Copy the rows beginning with the line that contains "You are a computer-use agent." and running through the end of the rows, switching "yellow" to "green" and keeping everything else unchanged. Omit the pictures from your answer.

_ _ _ _ _

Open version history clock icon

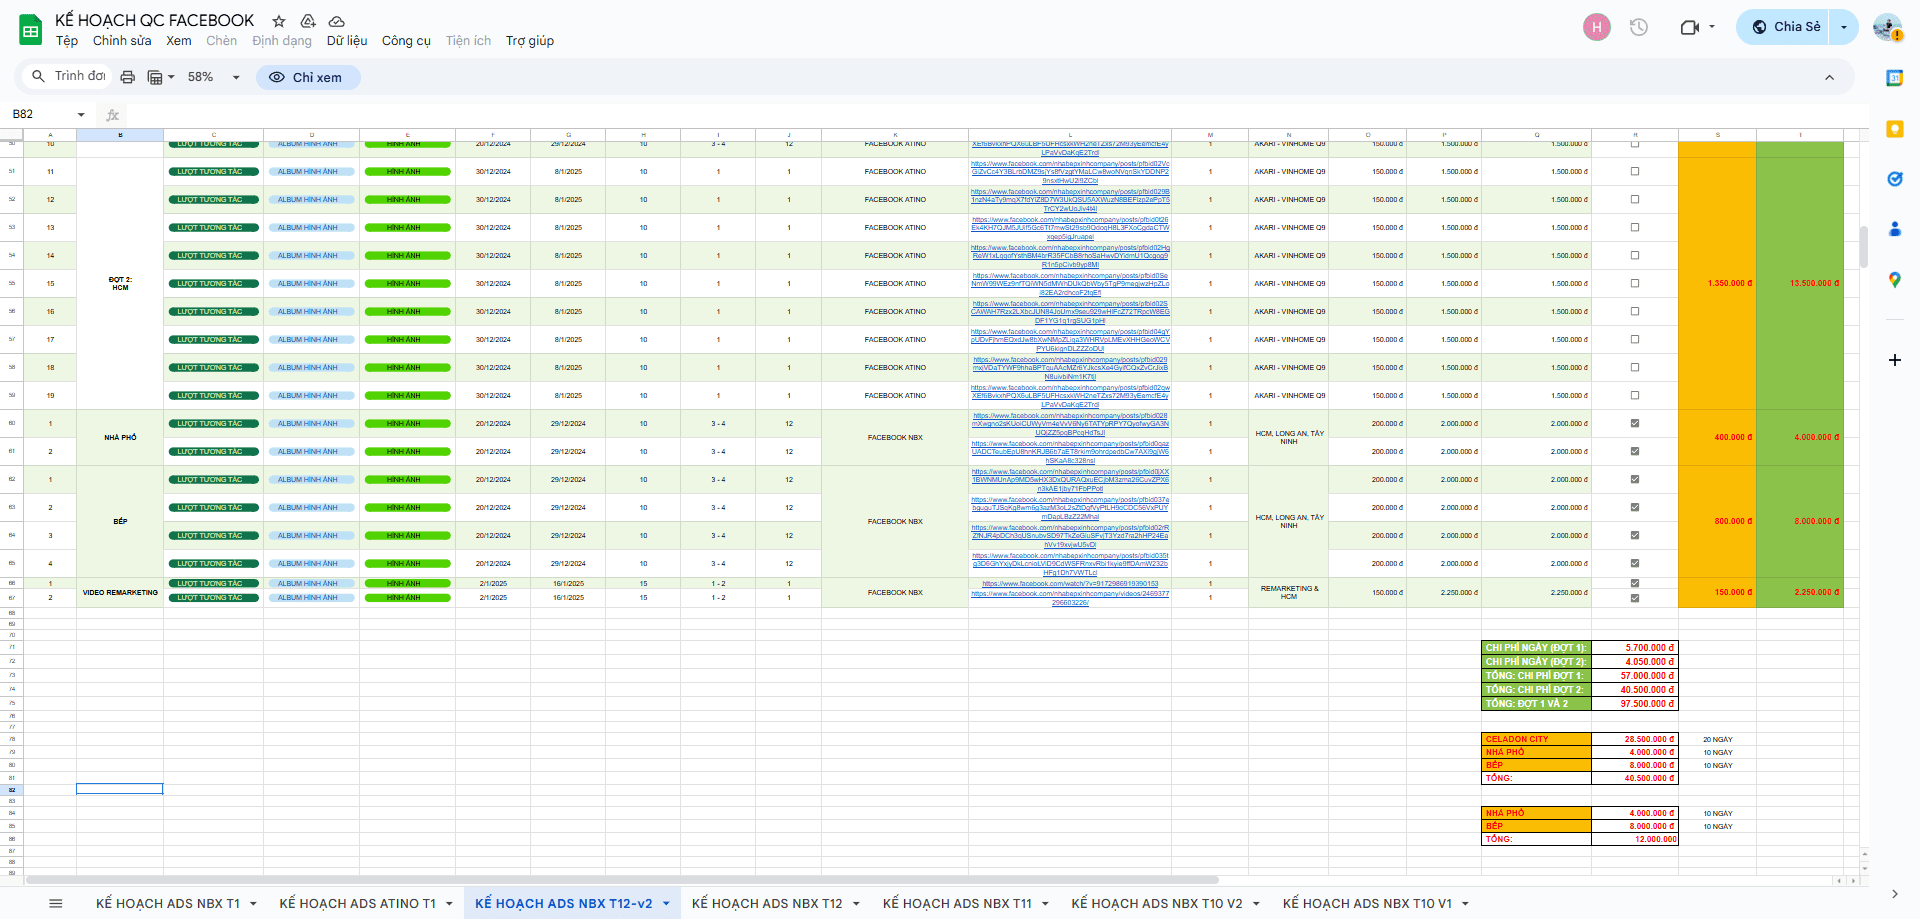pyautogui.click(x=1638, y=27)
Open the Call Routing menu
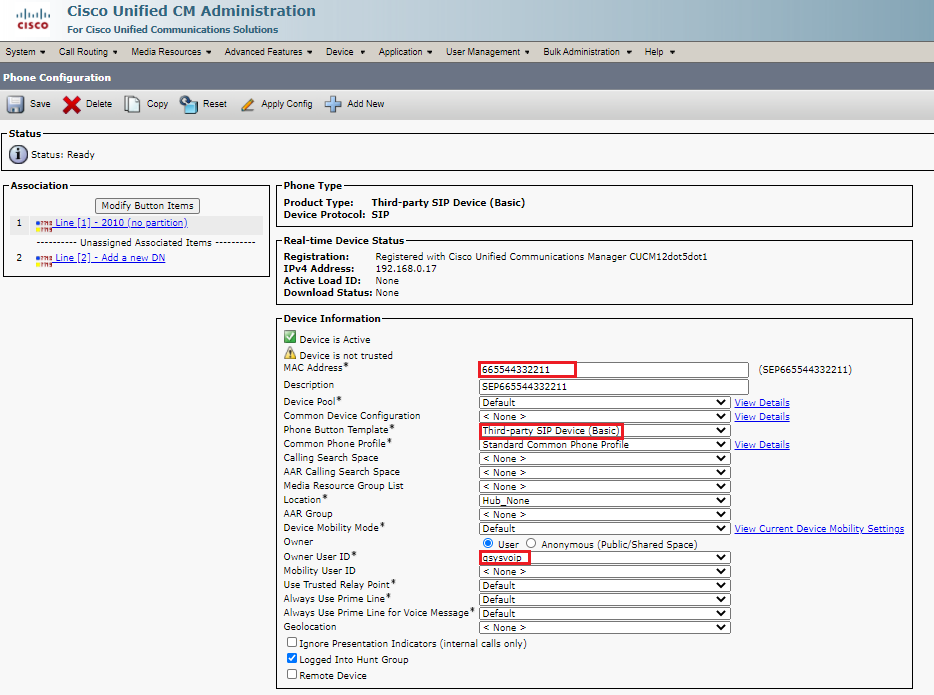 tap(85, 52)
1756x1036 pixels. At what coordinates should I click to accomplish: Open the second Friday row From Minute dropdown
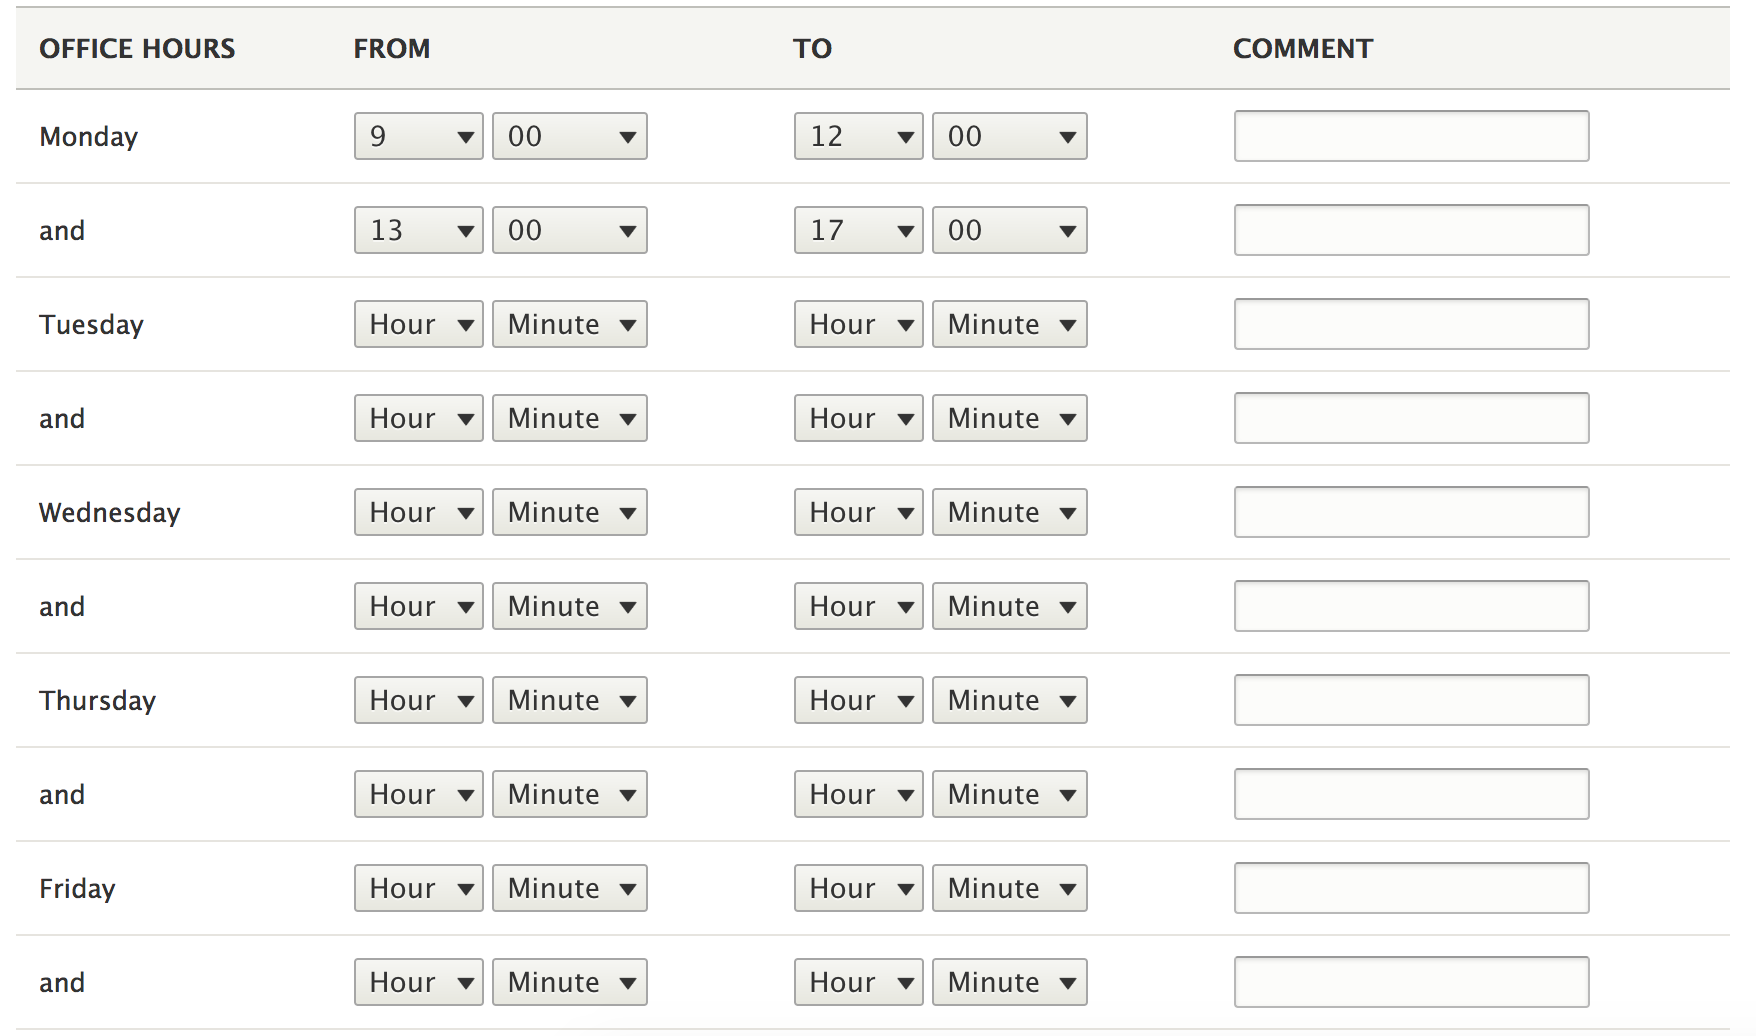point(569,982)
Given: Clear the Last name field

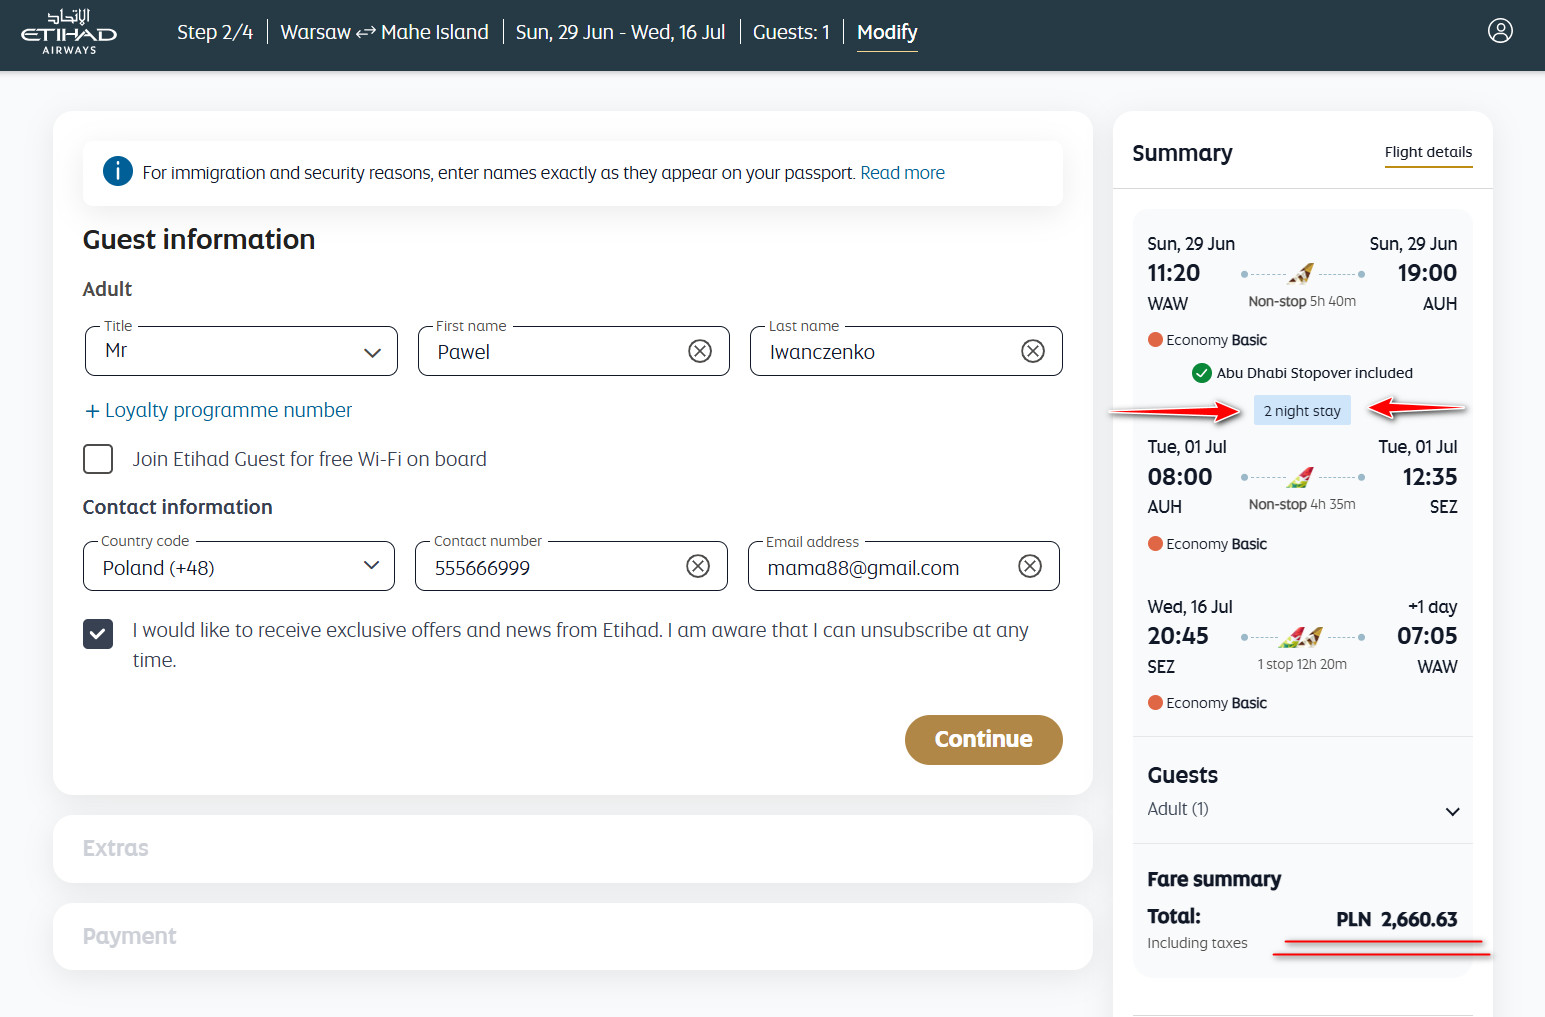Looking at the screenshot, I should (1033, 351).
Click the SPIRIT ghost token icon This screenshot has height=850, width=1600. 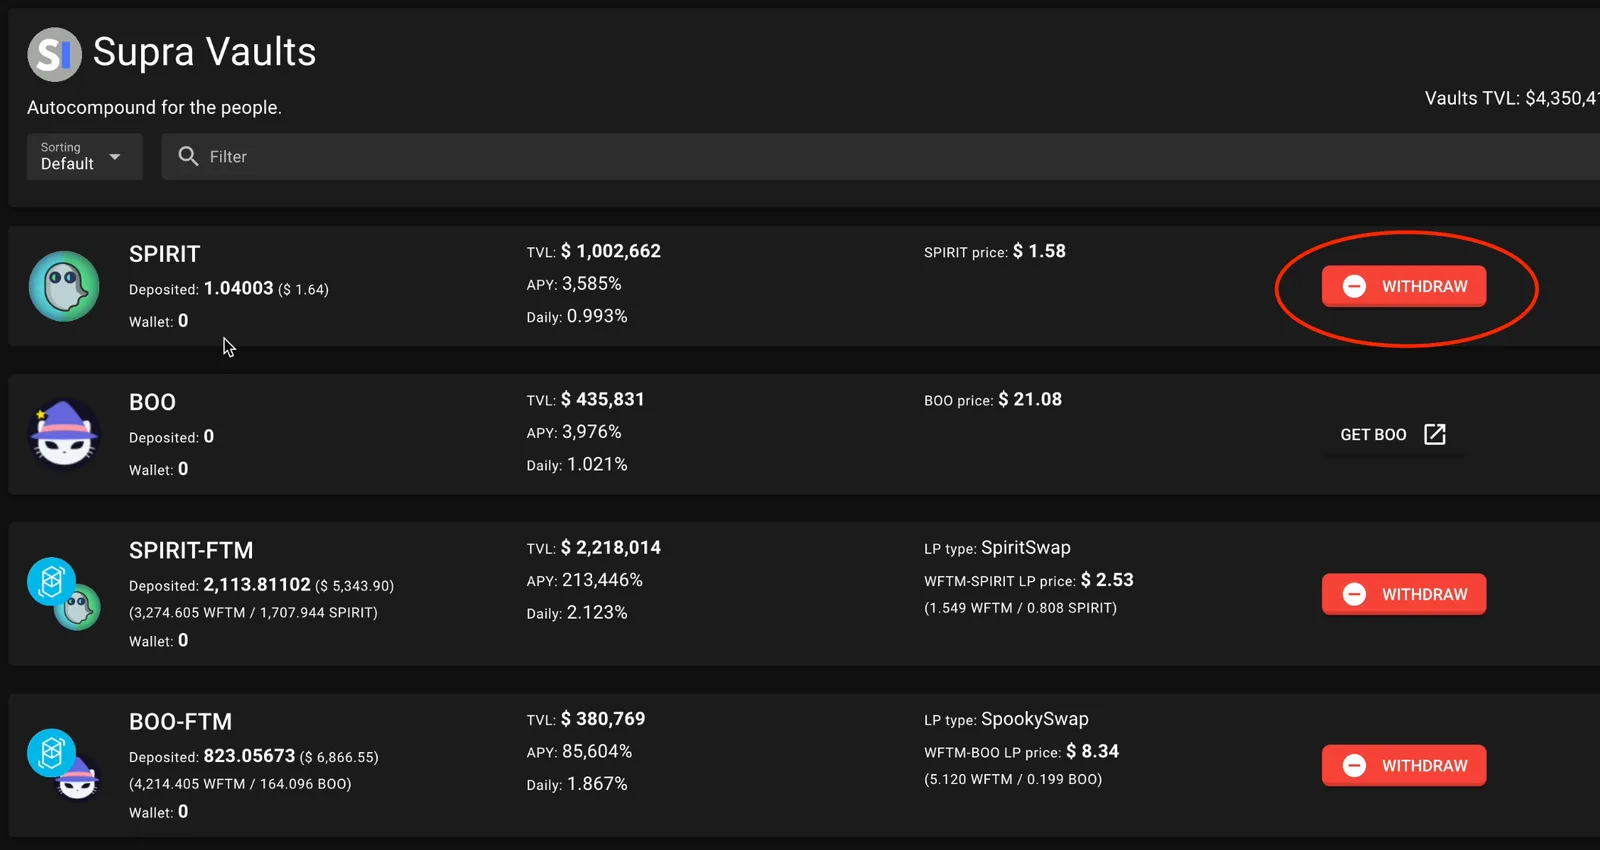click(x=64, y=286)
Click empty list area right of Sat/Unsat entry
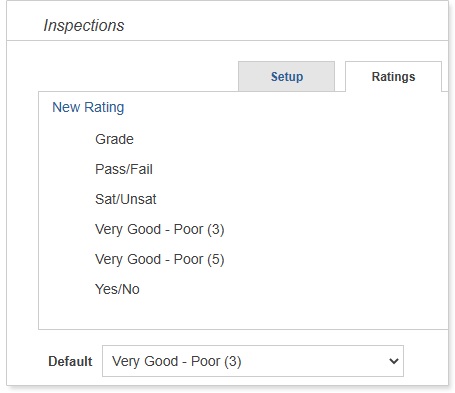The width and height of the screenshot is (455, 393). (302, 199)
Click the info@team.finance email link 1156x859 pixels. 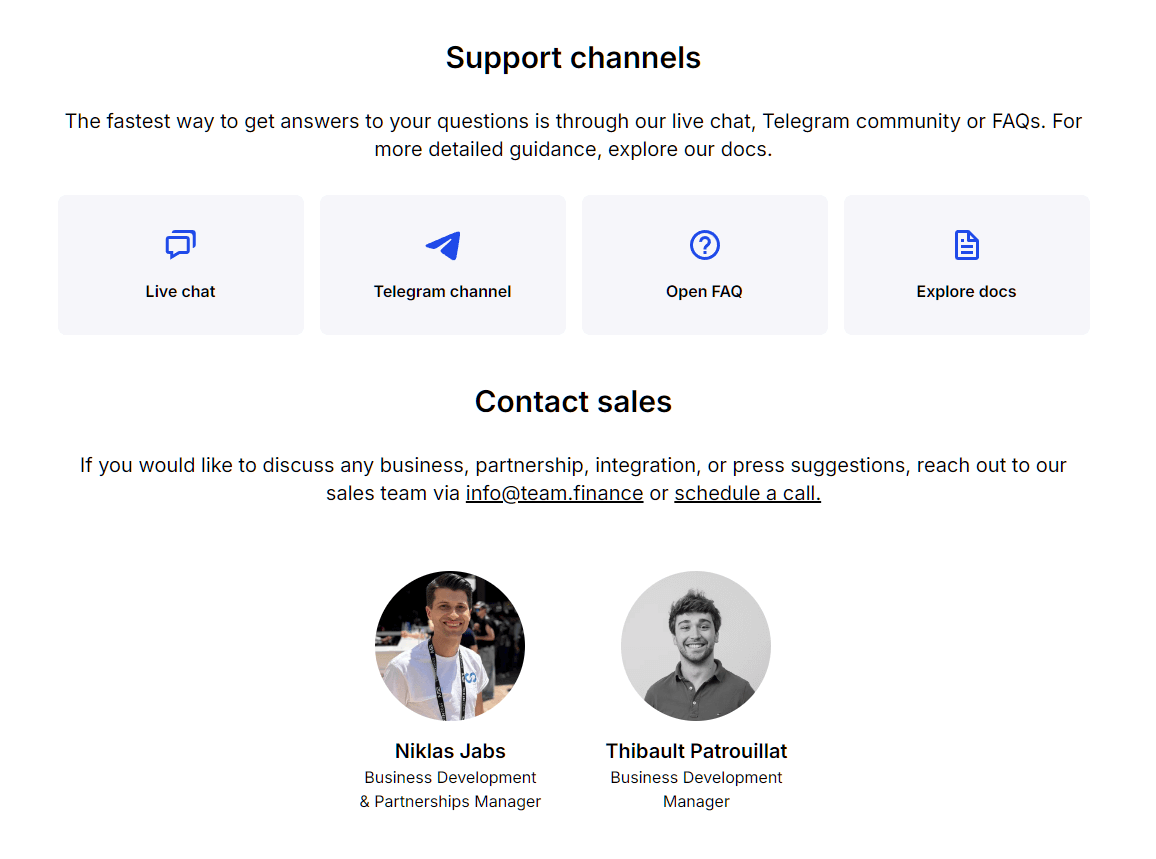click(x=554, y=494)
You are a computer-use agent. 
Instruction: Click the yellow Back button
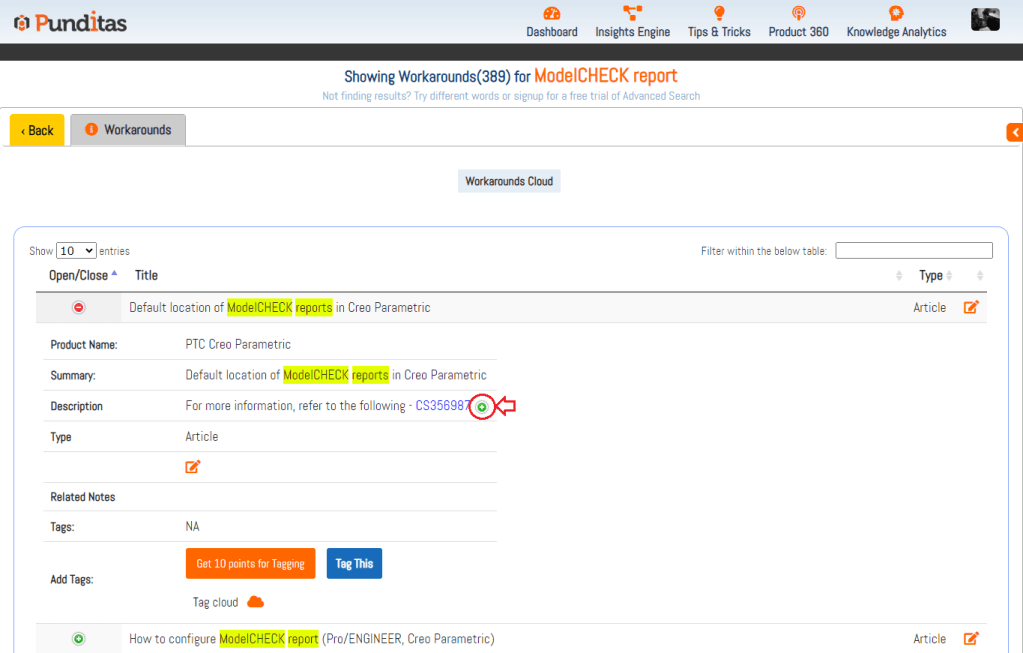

_ _ _ _ _

■ EXERCISE ANSWER:
You are a computer-use agent. 
Instruction: Click the green Back button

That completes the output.